Ces qualités ne sont pas facilement mesurables selon les critères scolaires classiques, mais elles sont fondamentales dans la pratique soignante de tous les jours.

Le poids de l’incompréhension

Le paradoxe, c’est que ces caractéristiques sont non seulement peu reconnues, mais souvent déformées ou moquées comme des « traits de caractère excessifs ». Les apprenant·e·s neurodivergent·e·s doivent non seulement apprendre comme tout le monde, mais aussi sans cesse justifier leur manière d’apprendre, leurs réactions, leur fonctionnement. Tout cela en assumant la même charge scolaire, professionnelle (et parfois familiale) que leurs pairs non neurodivergents.
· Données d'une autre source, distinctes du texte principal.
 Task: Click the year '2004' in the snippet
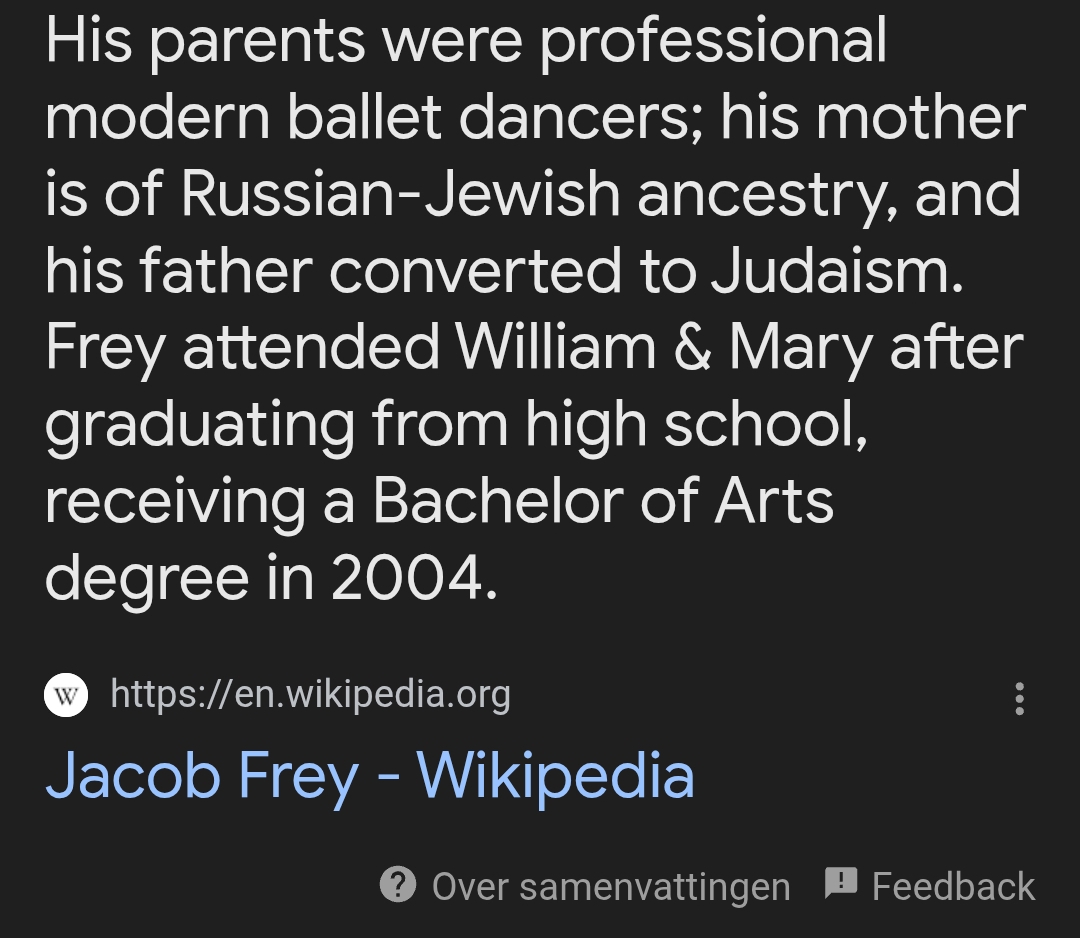tap(412, 576)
Beaucoup finissent par se taire. Par honte. Par fatigue. Ou parce qu’après avoir demandé de l’aide sans être cru·e·s, ils n’osent plus parler.

Quand le jugement aggrave la situation

Il est vrai qu’il existe des personnes réellement inadaptées aux métiers du soin. Mais ce n’est pas d’elles qu’il s’agit ici. Et même dans ces cas, l’utilisation de paroles humiliantes et rabaissantes reste une faute pédagogique. Une élève en difficulté ne mérite pas d’entendre : « Tu n’es pas faite pour ce métier » simplement parce qu’elle oublie un dossier ou arrive en retard à une réunion. Il existe des façons rigoureuses, mais respectueuses, d’accompagner dans la difficulté.

De la même façon, ce n’est pas l’anxiété, la sensibilité ou une instabilité émotionnelle qui disqualifient d’office quelqu’un du soin. Ceux qui y travaillent le savent : personne n’est à l’abri d’une fragilité. La question n’est pas de nier, mais de comprendre – et d’apprendre à transformer ses vulnérabilités en ressources conscientes.

Former, ce n’est pas juger

Une pédagogie qui se contente d’imposer des standards sans considérer les parcours ni les points de départ ne peut pas être inclusive. Mais surtout, elle est inefficace. Un jugement rapide efface le processus, empêche la réflexion et détruit la confiance éducative.

La neurodivergence ne demande pas de traitement de faveur : elle demande à être reconnue. Elle existe, elle fonctionne autrement, et elle a besoin d’être vue pour s’épanouir aussi dans les milieux de la santé.

Former, accompagner, évaluer : ce sont des tâches complexes. Il ne faut pas simplifier, mais il ne faut pas rigidifier non plus. La diversité des façons d’apprendre, de communiquer, de s’organiser n’est pas un défaut à corriger – c’est une réalité à intégrer. Il ne s’agit pas de favoriser, mais de libérer le potentiel, plutôt que de le freiner pour sa différence.

Parce que souvent, ceux qui luttent chaque jour avec ce que les autres trouvent facile… sont aussi ceux qui comprennent le mieux ce que souffrir veut dire.